Research Aims and Impact of the Multilink Project

The multilink project aims to research ways to identify multimorbidity (such as high blood pressure, diabetes and HIV) by improving diagnostic tests in emergency departments in hospitals in Malawi and Tanzania.

Working with patients and healthcare professionals, we will investigate how improved diagnostic testing could be most effectively acted on in hospital and how much this would cost. With the help of community groups and primary healthcare facilities we will find how best to link patients with long-term care.

After mapping how the health system works, we will work with policymakers and patients to find the most efficient and preferred approach to testing and clinical management pathways.


Dr Rylance explained: “When patients come to hospital, they frequently have multiple chronic diseases (“multimorbidity”). Doctors often focus on treating the immediate and biggest problem. This is important, as missing opportunities to manage multimorbidity can lead to frequent hospital readmissions, high costs to patients, and preventable disability and death.”

Main research areas

As part of this programme of work, the Multilink consortium have funded four multidisciplinary PhDs, who will lead the main research areas in the disciplines of clinical medicine; health economics; health systems; and social science.

Clinical medicine: Context Relevant Approaches for Acute Multimorbid Disease

A robust clinical approach is key to deliver this project. We will deliver a prospective cohort study to measure the rates of multimorbidity across four hospitals in Malawi and Tanzania. The researchers will develop a pragmatic guidance to effectively link patient clinical status with their diagnostic results to recommend defined algorithmic clinical actions.

This system needs to be robust and easily implementable by junior healthcare workers. We will co-create this system with key stakeholders including nurses, junior and senior doctors, administrators and policy makers. In addition, we need to develop processes to effectively follow up patients after hospital discharge in an outpatient setting to measure outcomes and effectively manage their multimorbid disease.

Health systems: Treatment pathways for multimorbidity in secondary care

A robust health systems approach is key to deliver this project. Specifically, we need to evaluate secondary care health systems delivery for patients with multimorbidity to understand care pathways and potential nodes for intervention. We will conduct a prospective observational study to evaluate the prevalence of multimorbidity in four hospitals in Malawi and Tanzania.

Nested within this will be process evaluation work to identify bottlenecks to diagnosis and management of multimorbidity, to observe healthcare interactions and to develop a structured understanding of healthcare delivery along the continuum of care.

The health systems researchers will work collaboratively with clinical, social science and health economic teams to inform the development of a virtual implementation model, based on care pathways, to understand the potential trade-offs of proposed interventions to improve outcomes for patients with multimorbidity.

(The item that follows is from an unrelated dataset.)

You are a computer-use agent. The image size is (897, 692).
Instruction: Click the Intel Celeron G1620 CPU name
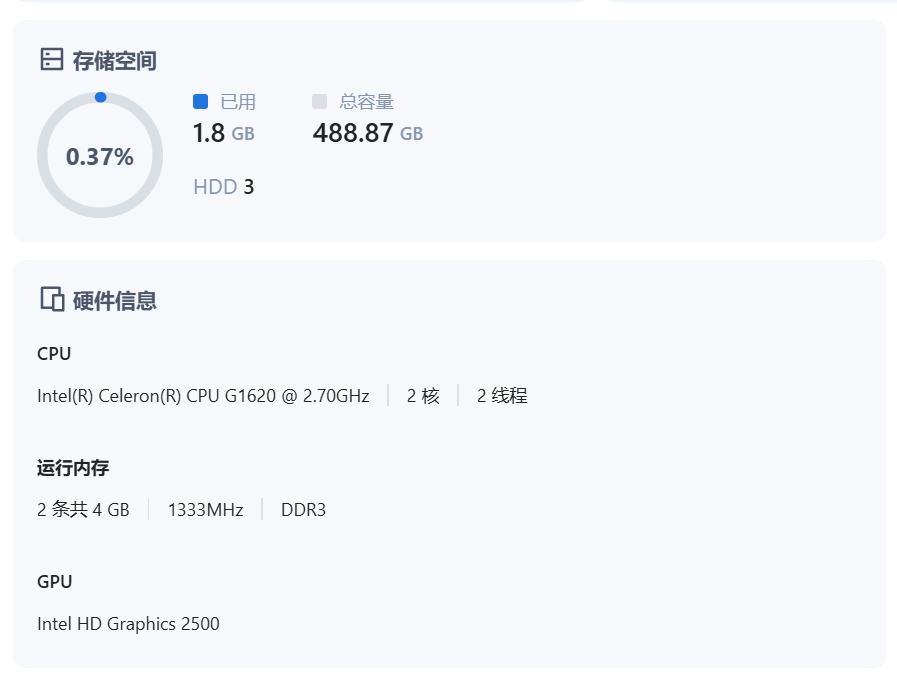click(x=203, y=396)
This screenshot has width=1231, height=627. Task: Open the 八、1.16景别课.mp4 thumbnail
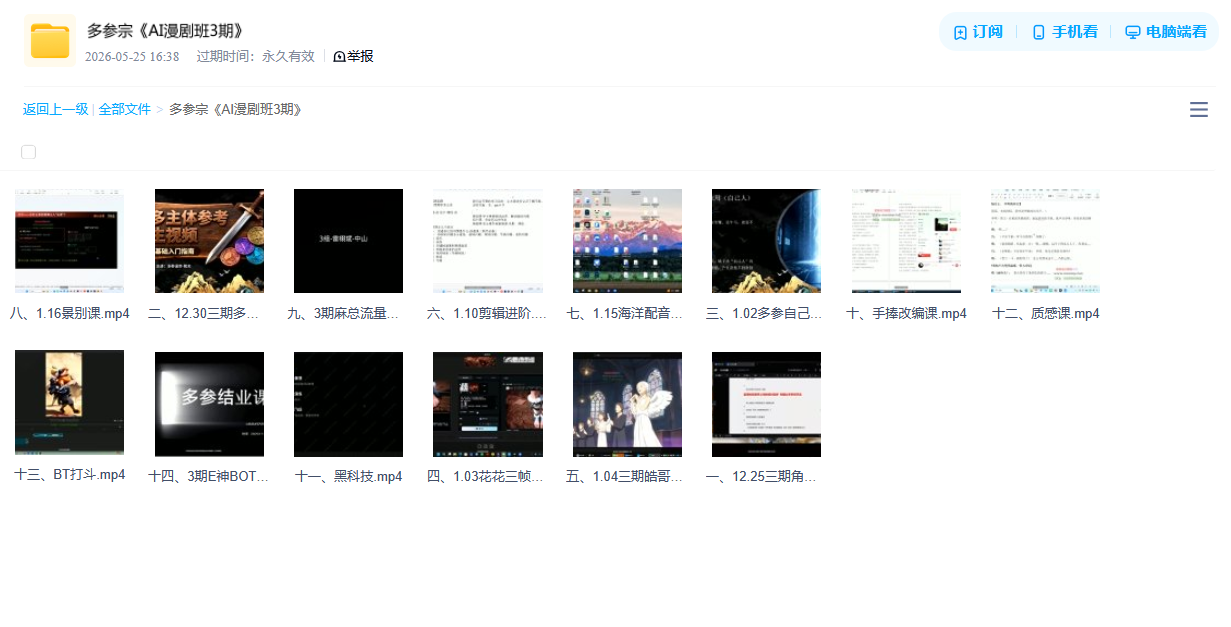[69, 240]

Health economics: Cost effective delivery of multimorbidity in secondary care

 A robust health economic approach is key to inform this project. Specifically, we plan to collect health economic data within a prospective cohort study to understand the impact of multimorbidity on patients and their carers.

We will seek to synthesise this data using a virtual implementation (operational) model. This will require strong integration with the wider multidisciplinary team to incorporate health systems, clinical and social science data on how care is delivered and could potentially be modified in this context.

Social science: Care delivery for multimorbidity in secondary settings

A robust social science approach is key to deliver this project. Specifically, we need to develop our conceptual understanding of patient and carers needs and priorities related to multimorbid disease, community care for multimorbidity and to co-create educational materials to improve health literacy for chronic disease management.

Through the theoretical underpinnings, perspectives, and priorities of communities of multimorbid disease care, we aim to improve our understanding of how multimorbidity affects patients and communities, and how patients can be identified and supported.

Social scientists will engage flexibly with multidisciplinary partners including patients, carers, clinical staff, administrators, and policy makers using robust social science methodology to inform pragmatic and implementable interventions that interface between community and health systems and are nested within local health systems.


Dr Limbani said: “Just as the diseases are multiple in individuals, addressing multimorbidity requires a multidisciplinary approach. Our study has brought together experts across different disciplines including patient representatives to design and test the most effective and context relevant ways of identifying and treating patients with multimorbidity in low-income settings.”